!!! note
This guide assumes that you have at least a single instance of
[RabbitMQ](https://www.rabbitmq.com/) up and running. For other
messaging brokers/transports please see [transports](../transports).
django-cqrs works with Python 3.8 or later and has the following dependencies:
- Django >= 3.2
- pika >= 1.0.0
- kombu >= 4.6
- ujson >= 3.0.0
- django-model-utils >= 4.0.0
- python-dateutil >= 2.4
django-cqrs can be installed from pypi.org with pip:
$ pip install django-cqrs
Add dj_cqrs to Django INSTALLED_APPS
:
INSTALLED_APPS = [
...
'dj_cqrs',
...
]
and add the django-cqrs configuration:
CQRS = {
'transport': 'dj_cqrs.transport.RabbitMQTransport',
'url': 'amqp://guest:guest@rabbit:5672/'
}
To setup master models add the dj_cqrs.mixins.MasterMixin
to your model.
For example:
from django.db import models
from dj_cqrs.mixins import MasterMixin
class MyMasterModel(MasterMixin, models.Model):
CQRS_ID = 'my_model' # each model must have its unique CQRS_ID
my_field = models.CharField(max_length=100)
....
Since the MasterMixin
adds the cqrs_revision
and cqrs_updated
fields to the model, you must create a new migration for it:
$ ./manage.py makemigrations
$ ./manage.py migrate
$ ./manage.py runserver
Add dj_cqrs to Django INSTALLED_APPS
:
INSTALLED_APPS = [
...
'dj_cqrs',
...
]
and add the django-cqrs configuration:
CQRS = {
'transport': 'dj_cqrs.transport.RabbitMQTransport',
'url': 'amqp://guest:guest@rabbit:5672/',
'queue': 'my_replica', # Each replica service must have a unique queue.
}
To setup replica models add the dj_cqrs.mixins.ReplicaMixin
to each
model.
For example:
from django.db import models
from dj_cqrs.mixins import ReplicaMixin
class MyReplicaModel(ReplicaMixin, models.Model):
CQRS_ID = 'my_model'
my_field = models.CharField(max_length=100)
....
Since the ReplicaMixin
adds the cqrs_revision
and cqrs_updated
fields to the model, you must create a new migration for it:
$ ./manage.py makemigrations
$ ./manage.py migrate
$ ./manage.py cqrs_consume -w 2
And that's all!
Now every time you modify your master model, changes are replicated to
all services that have a replica model with the same CQRS_ID
.
The library allow us to send customized metadata from the Master models to the Replica ones.

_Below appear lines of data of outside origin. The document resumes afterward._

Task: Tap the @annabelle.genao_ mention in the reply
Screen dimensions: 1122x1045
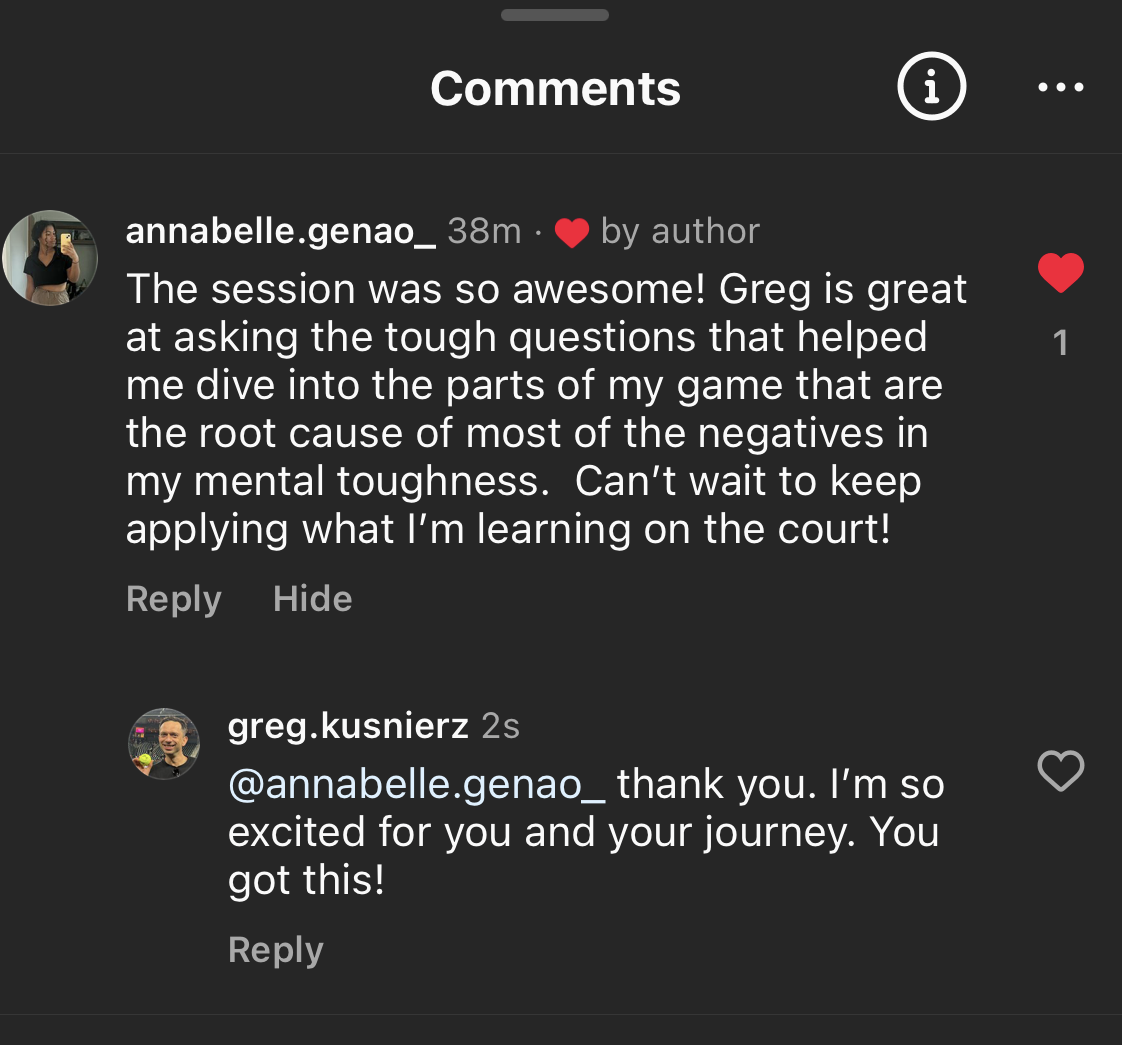Action: [417, 785]
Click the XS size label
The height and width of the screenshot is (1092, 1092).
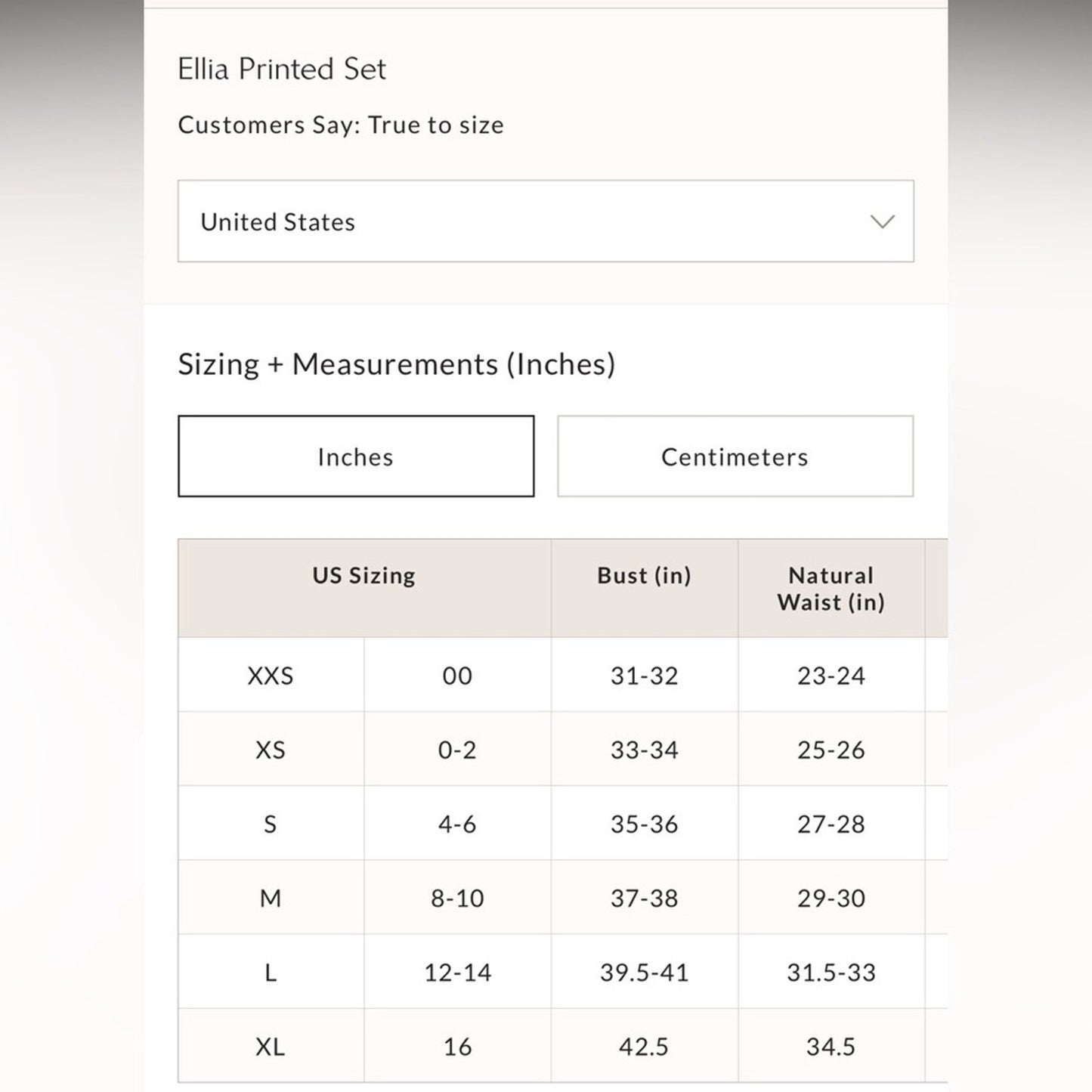point(271,749)

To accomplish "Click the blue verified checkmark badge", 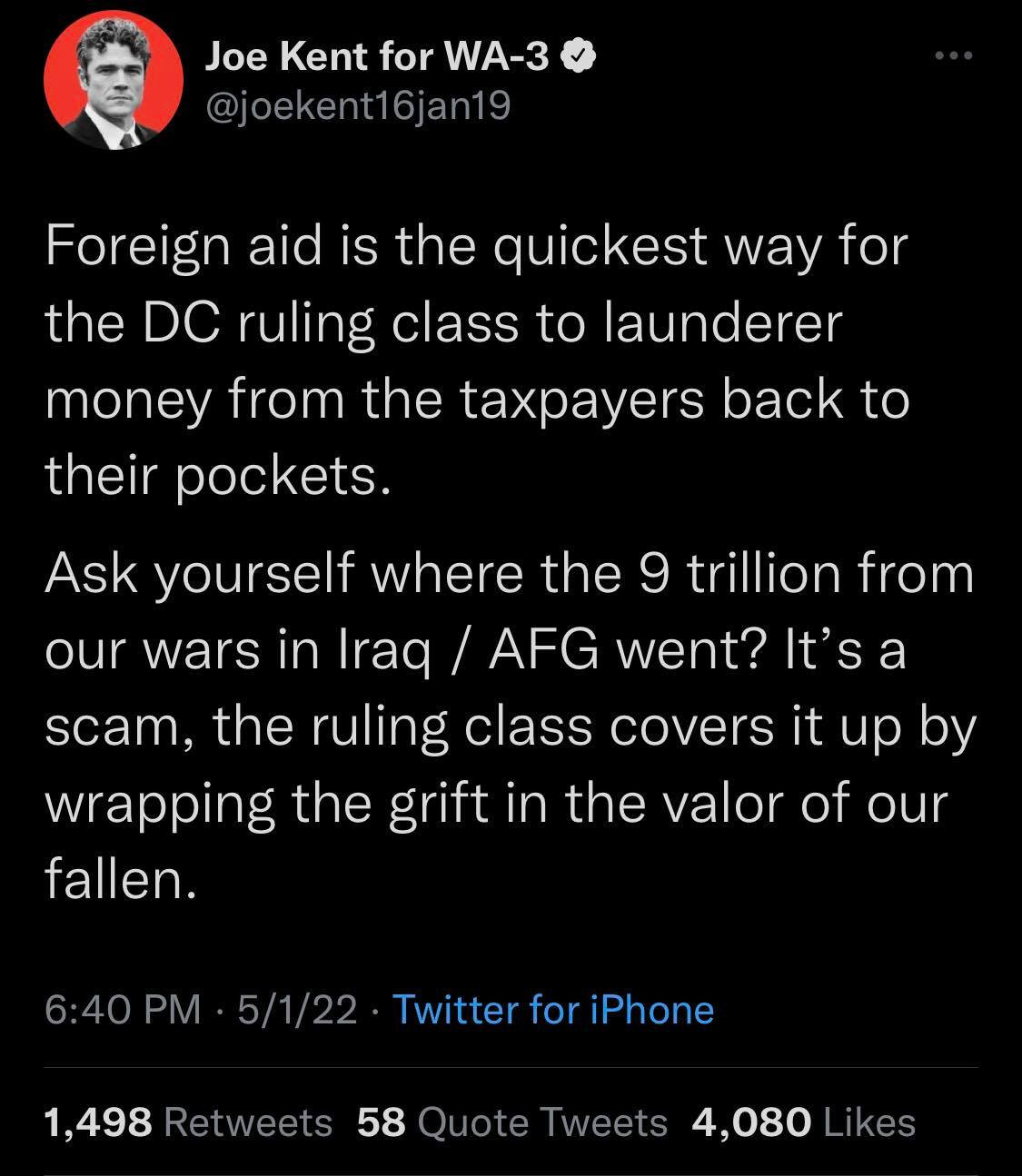I will [580, 59].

There are two ways to specify what we want to include in this metadata, overriding the master function or setting a default generic function that will be executed for all masters.
Inside the Master model class you have to add the get_cqrs_meta function that will replace the default one (that returns an empty dict). For instance if you want to return the access of a given model instance inside the metadata you could do the following:
def get_cqrs_meta(self, **kwargs):
meta = super().get_cqrs_meta(**kwargs)
if self.is_owner():
meta['access']['owner'] = True
meta['access']['others'] = False
else:
meta['access']['owner'] = False
meta['access']['others'] = True
return meta
In the django settings you could configure a function that will be executed everytime an event is emitted in any Master:
from ... import get_cqrs_meta
CQRS = {
...
'master': {
...
'meta_function': get_cqrs_meta,
},
}
From the replica model you will now receive an additional parameter called meta that will contain all metadata set in the Master model. These data will be present in the following class functions:
For instance replacing the cqrs_update we could do something like:
def cqrs_update(self, sync, mapped_data, previous_data=None, meta=None):
if meta and not meta['access']['owner']:
# Call asynchronously external system to update some resource.
else:
# Call asynchronously internal system to update some resource.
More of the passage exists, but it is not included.